== Work instruction ==
Which lines run from the one containing "[Toggle theme] (770, 40)" through the end of the data? Write them out exactly, with the pictures left out.

[Dataset entries]
"""

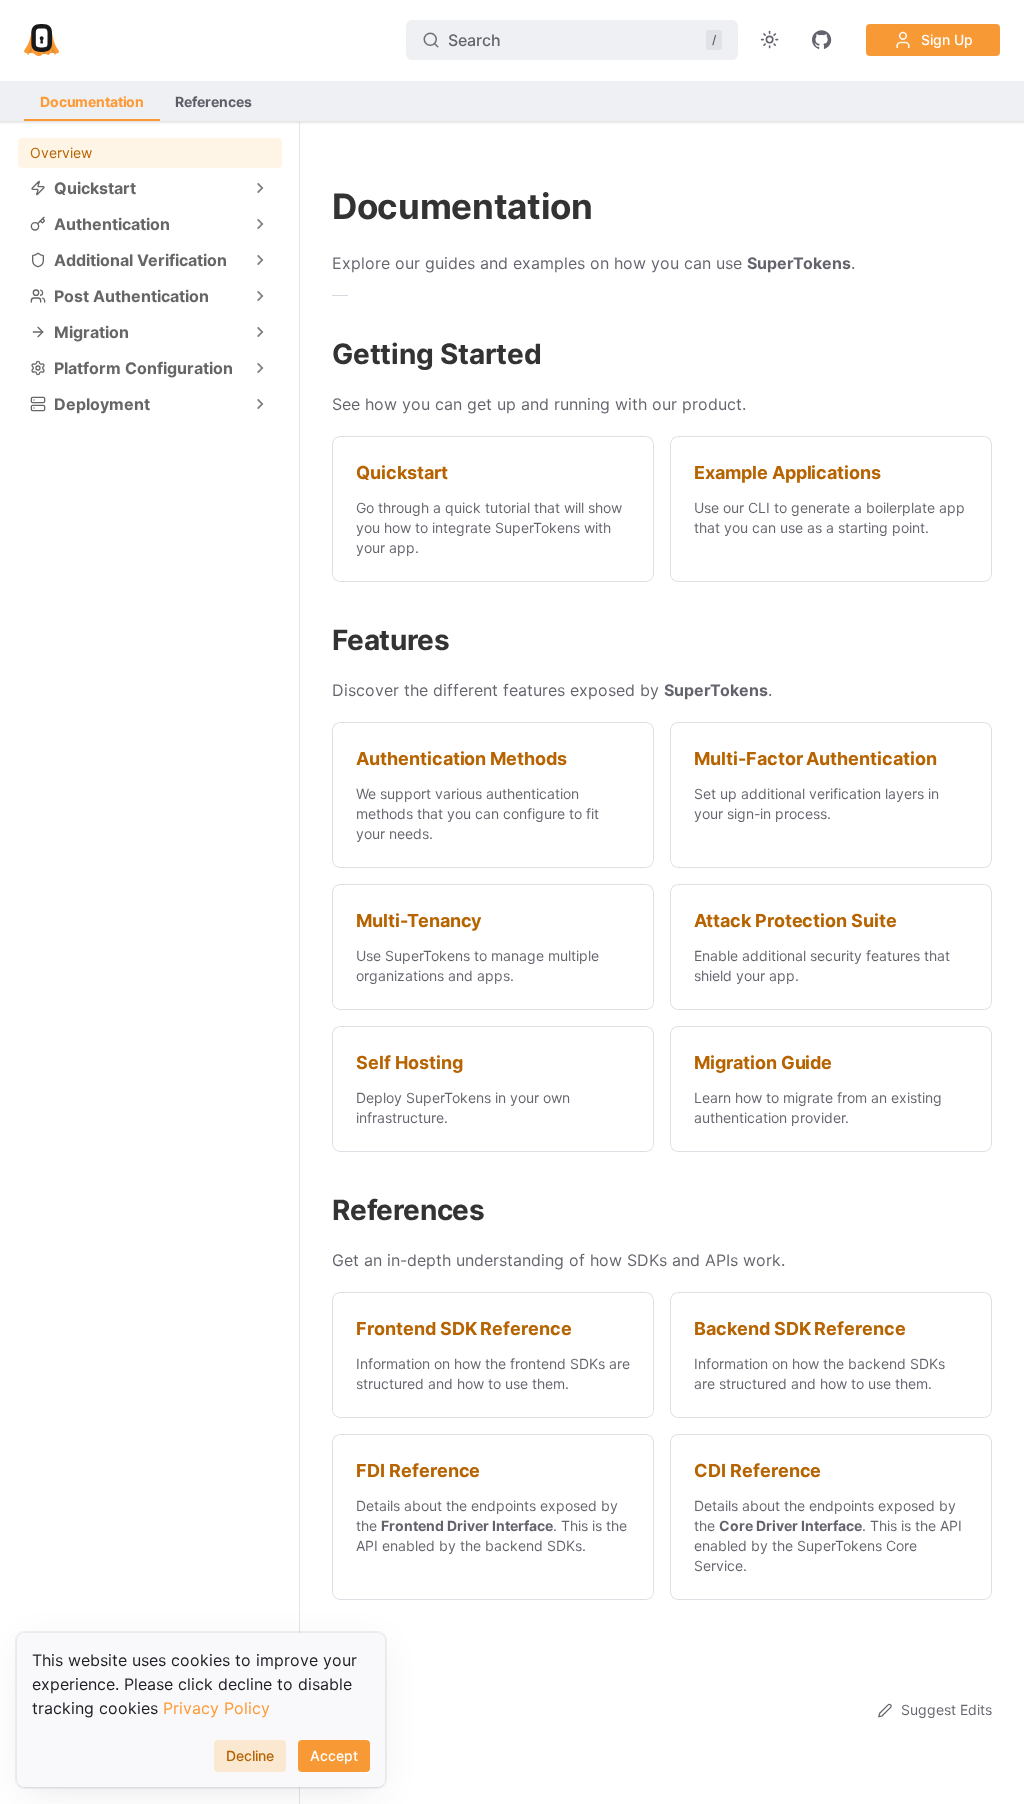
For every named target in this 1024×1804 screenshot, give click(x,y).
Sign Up (947, 39)
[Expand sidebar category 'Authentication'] (260, 224)
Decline (250, 1755)
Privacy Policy (216, 1708)
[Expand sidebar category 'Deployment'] (260, 404)
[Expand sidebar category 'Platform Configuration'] (260, 368)
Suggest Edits (946, 1709)
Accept (334, 1755)
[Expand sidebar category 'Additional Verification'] (260, 260)
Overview (61, 152)
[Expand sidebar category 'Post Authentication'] (260, 296)
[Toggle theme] (770, 40)
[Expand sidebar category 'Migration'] (260, 332)
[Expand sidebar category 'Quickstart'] (260, 188)
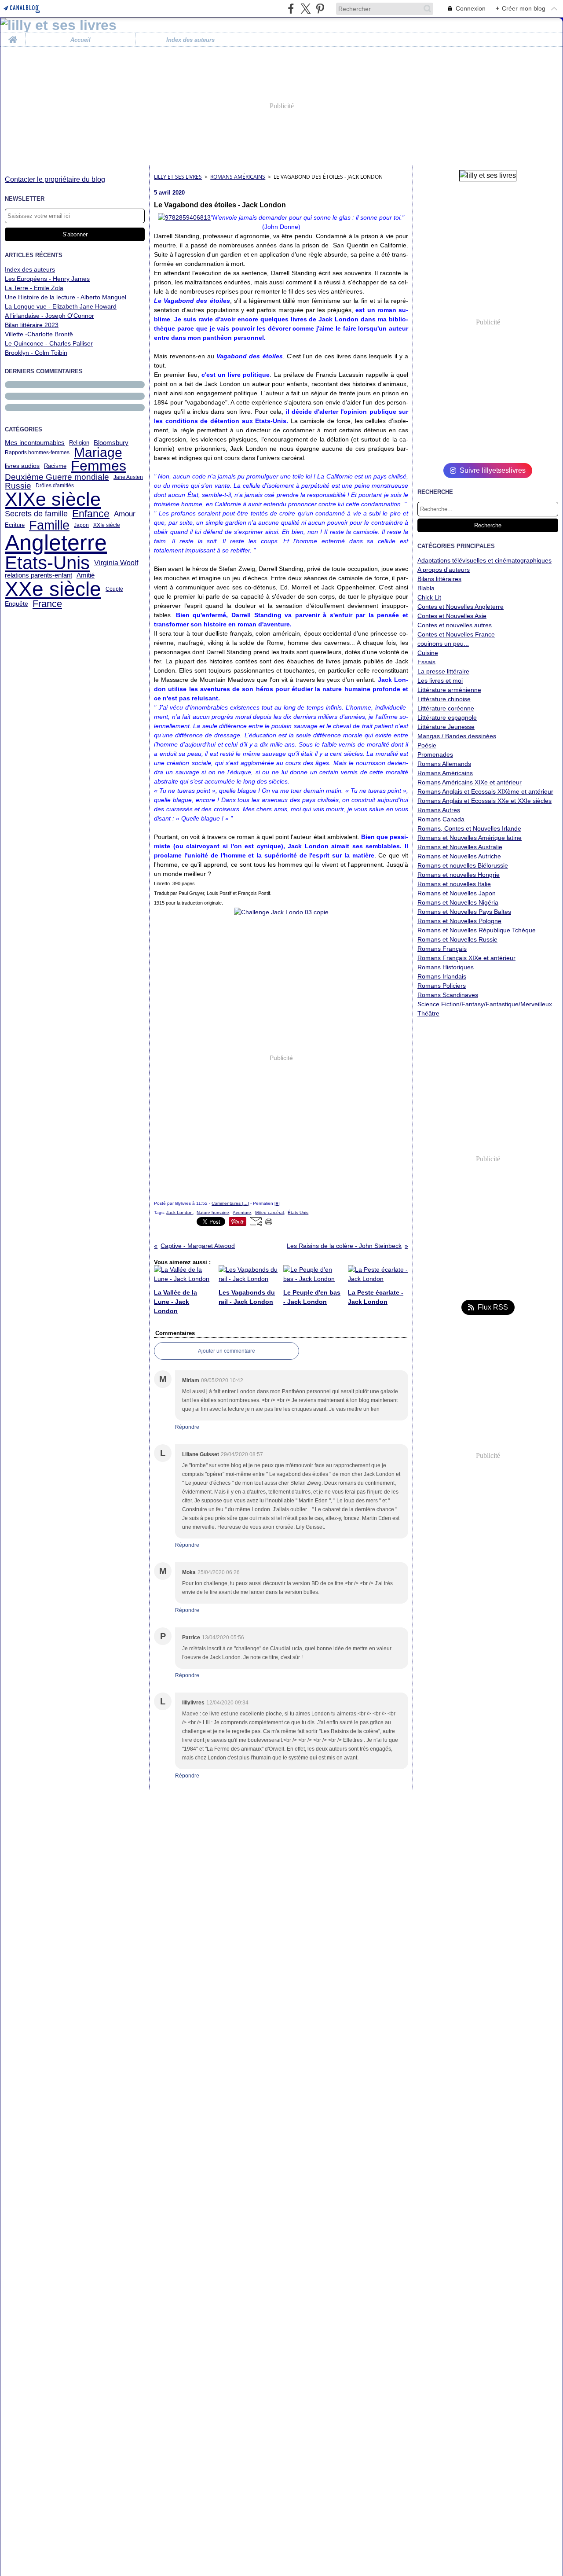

"""

== Task solution ==
[Toggle theme] (770, 40)
[Expand sidebar category 'Migration'] (260, 332)
[Expand sidebar category 'Quickstart'] (260, 188)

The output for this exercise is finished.